風格漂う木造家屋の入口にかかるのれんには、「どぜう」の3文字。なぜ「どじょう」でなくて「どぜう」か。江戸時代、『駒形どぜう』の初代店主の発案で、もとの正しい表記「どぢやう」の4文字では縁起が悪いと奇数文字の「どぜう」にしたのが始まりだといいます。

江戸時代から「木造」にこだわり続けた建物
のれんをくぐれば、正面には大きな神棚、床には籘筵(とうむしろ)が敷かれ、筵の上に直に置かれた食卓用の板には熱々のどぜう鍋。その前に正座して、着物姿で鍋をつつくお客さんの姿には、思わず「粋だねえ」と唸ってしまいました。
「煮えたらねぎをたっぷりかけて、七味と山椒をかけてどうぞ。こげないように割り下をまめに継ぎ足してくださいね」と食し方を教えてくれたのは調理部長の須藤さん。薄手の鍋はあっという間に煮立ち、すぐに食べ頃となりました。「ぼんやりしてる場合じゃねえ、さっさと食べちまわないと!」と気分はすっかり江戸っ子。額に汗してどじょうをつつき、割り下を入れ、ねぎを足し、またどじょうをつつく…。夢中で食べたどじょうのおいしさは格別! 口の中でふわりととろけるような食感、濃厚なうま味は、他のどの食べものとも比べられない奥深い味わいでした。

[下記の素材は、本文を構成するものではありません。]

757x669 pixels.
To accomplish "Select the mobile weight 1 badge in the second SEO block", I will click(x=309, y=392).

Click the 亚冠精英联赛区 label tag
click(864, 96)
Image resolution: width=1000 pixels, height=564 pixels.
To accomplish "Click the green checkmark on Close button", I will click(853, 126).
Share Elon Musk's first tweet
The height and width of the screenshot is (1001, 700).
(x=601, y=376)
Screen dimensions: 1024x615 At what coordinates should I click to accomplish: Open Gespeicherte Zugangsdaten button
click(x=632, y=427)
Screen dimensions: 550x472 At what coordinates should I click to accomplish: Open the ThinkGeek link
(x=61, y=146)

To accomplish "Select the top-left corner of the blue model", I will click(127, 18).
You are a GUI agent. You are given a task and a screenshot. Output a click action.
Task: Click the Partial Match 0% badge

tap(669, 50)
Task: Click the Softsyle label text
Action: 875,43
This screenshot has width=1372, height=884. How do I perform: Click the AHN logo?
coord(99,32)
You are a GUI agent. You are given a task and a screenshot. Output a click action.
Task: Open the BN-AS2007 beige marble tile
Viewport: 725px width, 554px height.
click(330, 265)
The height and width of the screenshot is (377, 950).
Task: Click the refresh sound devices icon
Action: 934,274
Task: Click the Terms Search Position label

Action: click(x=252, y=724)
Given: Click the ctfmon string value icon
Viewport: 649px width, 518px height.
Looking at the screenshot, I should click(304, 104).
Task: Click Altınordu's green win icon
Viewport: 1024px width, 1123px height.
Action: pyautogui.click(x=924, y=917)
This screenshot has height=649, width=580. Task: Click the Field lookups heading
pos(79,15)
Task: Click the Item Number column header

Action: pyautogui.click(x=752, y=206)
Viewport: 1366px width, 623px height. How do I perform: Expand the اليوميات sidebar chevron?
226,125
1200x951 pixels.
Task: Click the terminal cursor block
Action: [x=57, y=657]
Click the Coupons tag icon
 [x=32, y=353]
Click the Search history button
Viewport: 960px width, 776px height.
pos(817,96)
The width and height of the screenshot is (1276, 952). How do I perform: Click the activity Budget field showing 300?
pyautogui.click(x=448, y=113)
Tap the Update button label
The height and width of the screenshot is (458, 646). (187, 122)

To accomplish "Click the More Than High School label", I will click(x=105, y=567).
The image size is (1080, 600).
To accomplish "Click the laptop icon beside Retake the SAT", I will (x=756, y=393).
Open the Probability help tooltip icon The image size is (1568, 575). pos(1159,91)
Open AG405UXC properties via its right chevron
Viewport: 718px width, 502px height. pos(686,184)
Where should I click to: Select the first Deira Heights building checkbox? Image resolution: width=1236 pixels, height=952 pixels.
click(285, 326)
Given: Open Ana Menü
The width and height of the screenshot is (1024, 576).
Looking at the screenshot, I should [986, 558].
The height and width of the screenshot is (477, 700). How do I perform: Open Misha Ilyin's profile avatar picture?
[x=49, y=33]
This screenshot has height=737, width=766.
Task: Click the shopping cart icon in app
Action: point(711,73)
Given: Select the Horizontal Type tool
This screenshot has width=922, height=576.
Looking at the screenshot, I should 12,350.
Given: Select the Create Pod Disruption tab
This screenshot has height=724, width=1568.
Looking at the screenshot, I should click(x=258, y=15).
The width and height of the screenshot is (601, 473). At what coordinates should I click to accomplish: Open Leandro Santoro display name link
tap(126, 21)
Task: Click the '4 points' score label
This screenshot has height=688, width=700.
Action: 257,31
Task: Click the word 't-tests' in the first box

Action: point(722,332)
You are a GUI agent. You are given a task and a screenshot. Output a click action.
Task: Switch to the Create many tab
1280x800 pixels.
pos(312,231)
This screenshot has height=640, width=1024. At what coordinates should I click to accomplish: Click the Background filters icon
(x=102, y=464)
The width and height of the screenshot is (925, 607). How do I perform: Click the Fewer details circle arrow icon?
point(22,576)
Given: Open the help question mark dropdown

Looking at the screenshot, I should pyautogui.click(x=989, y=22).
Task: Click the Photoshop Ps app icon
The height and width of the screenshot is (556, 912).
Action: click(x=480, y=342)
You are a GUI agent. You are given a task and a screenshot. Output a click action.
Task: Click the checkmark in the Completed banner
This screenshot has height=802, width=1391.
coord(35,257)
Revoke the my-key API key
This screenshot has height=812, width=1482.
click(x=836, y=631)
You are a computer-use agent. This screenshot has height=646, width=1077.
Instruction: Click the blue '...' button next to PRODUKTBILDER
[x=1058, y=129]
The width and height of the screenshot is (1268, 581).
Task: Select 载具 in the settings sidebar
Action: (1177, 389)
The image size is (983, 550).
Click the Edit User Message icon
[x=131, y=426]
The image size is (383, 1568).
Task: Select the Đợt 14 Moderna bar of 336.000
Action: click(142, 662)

「うちでは、生きているどじょうにたっぷり酒をかけて酔っぱらったところを煮込みます。だから、臭みもなく、骨まで柔らかいんです」と須藤さんが調理法を教えてくれる間も休むことなくどじょうをつつく私。「こりゃ、せっかちな江戸っ子の食べものだな。早く食べないとうまみが逃げちまう!」とますます額に汗して食します。鍋とともにいただいた「どぜう汁」も甘味噌の汁にどじょうのだしが効いていて、これまた美味でした。
味もさることながら、江戸情緒を堪能できるお店の雰囲気にも大満足。さすが、200余年も伝統を守り続けてきたお店です。「食事の時間だけでも、お客さんに“江戸の世界”を堪能してもらえれば」と須藤さん。老舗なれど、一人でも気軽に食事を楽しめるのも魅力といえるでしょう。江戸庶民にも愛された『駒形どぜう』のどぜう鍋は、東京が誇る鍋のひとつ、ぜひ味わっていただきたい絶品鍋です!